Like many of us, I spent several years working for a piece of paper that officially declares me an artist (7 years altogether), but is this really what defines me as a creative?
In business I see the utilitarian value of a masters degree, because I’d really like the people who handle our hard-earned money to be licensed and to know how finance and money work, and I bet nobody would want to hear their doctor say: “Well you know, I never really made it through medical school, but don’t worry, I’ll do your colonoscopy anyway.” But bums aside, does this (expensive) piece of paper really deliver in the way that a banking licence or MD does, or is it but a side product of the communal wish to unify the school system?

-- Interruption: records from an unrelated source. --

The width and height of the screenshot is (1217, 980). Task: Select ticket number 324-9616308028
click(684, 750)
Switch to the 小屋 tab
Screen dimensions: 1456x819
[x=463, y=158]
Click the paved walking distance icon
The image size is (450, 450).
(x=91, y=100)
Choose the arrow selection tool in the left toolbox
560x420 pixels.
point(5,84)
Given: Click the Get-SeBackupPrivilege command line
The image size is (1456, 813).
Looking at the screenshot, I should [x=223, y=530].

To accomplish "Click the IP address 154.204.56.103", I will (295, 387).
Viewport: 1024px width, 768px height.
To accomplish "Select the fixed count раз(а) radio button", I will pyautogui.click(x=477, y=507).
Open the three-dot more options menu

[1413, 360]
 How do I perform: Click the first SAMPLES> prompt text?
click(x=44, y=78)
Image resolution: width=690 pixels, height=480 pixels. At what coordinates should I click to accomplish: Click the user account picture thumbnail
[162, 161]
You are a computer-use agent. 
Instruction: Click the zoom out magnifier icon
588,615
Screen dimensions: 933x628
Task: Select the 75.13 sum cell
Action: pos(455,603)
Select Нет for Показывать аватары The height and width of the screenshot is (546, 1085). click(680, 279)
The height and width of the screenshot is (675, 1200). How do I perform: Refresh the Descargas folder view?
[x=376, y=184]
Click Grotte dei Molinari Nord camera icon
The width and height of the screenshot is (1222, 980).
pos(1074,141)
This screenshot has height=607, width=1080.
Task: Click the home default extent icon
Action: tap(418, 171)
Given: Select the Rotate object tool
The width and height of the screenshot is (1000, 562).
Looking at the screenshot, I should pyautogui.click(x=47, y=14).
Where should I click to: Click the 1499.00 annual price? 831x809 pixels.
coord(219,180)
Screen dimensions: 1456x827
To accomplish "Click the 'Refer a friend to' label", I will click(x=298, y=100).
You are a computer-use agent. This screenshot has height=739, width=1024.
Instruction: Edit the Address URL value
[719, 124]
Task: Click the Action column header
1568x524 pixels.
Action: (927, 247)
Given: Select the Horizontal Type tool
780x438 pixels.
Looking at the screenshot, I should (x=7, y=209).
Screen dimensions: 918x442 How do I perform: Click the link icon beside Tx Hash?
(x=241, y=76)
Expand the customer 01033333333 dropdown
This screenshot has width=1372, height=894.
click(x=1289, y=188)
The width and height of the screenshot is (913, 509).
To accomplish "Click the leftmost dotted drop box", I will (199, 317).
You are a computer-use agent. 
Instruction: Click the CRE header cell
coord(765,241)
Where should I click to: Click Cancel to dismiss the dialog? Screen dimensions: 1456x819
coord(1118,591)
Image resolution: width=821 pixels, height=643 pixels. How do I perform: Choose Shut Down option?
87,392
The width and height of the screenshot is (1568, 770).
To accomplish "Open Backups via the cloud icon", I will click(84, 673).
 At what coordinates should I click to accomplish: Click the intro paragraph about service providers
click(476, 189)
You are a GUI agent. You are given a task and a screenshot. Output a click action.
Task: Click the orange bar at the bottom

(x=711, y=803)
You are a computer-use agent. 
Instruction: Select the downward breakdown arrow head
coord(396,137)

Seeing that the current system for delivering knowledge was build by capitalists who wished for nothing more than a compliant, malleable workforce to fill up their factories, the whole point of such a system was to diminish avid creative endeavours and focus more on boxing up peoples abstract interests into shapes that the system could understand, sort and use. And in doing so produced, among many unwanted side effects, the current creative crisis, more commonly refereed to as ones midlife crisis. But if we focus only on the school system’s effects on artistry and its teaching (and not counting the few schools who made a stand against such box-making efforts, especially in the 60s and 70s) I see quite a few conundrums.
Sure, we can grade people on the their skill level; if Sally paints more realistically than Joshua, then by the merits embodied by hyperrealism, Sally should be graded higher than Josh. But is this really how art works? My lines are straighter then yours, my ovals are more plump and my colour palate is more to taste? And god forbid we put another artist in the mix, who only does abstractions. How does one compare them then?
Sure there is a good side of going to a famous art academy, if nothing else the lifelong connections and friendships that are formed there are priceless. But apart from these, does the current school system really deliver on its promises to artists as it does to economists and biologists? And I don’t mean to say just learn everything from Youtube videos and call it a day, my doubts are merely focused on the amount of knowledge and skill one can get from paying for art school compared to how much one gets, when enrolling into as similarly famous business school instead?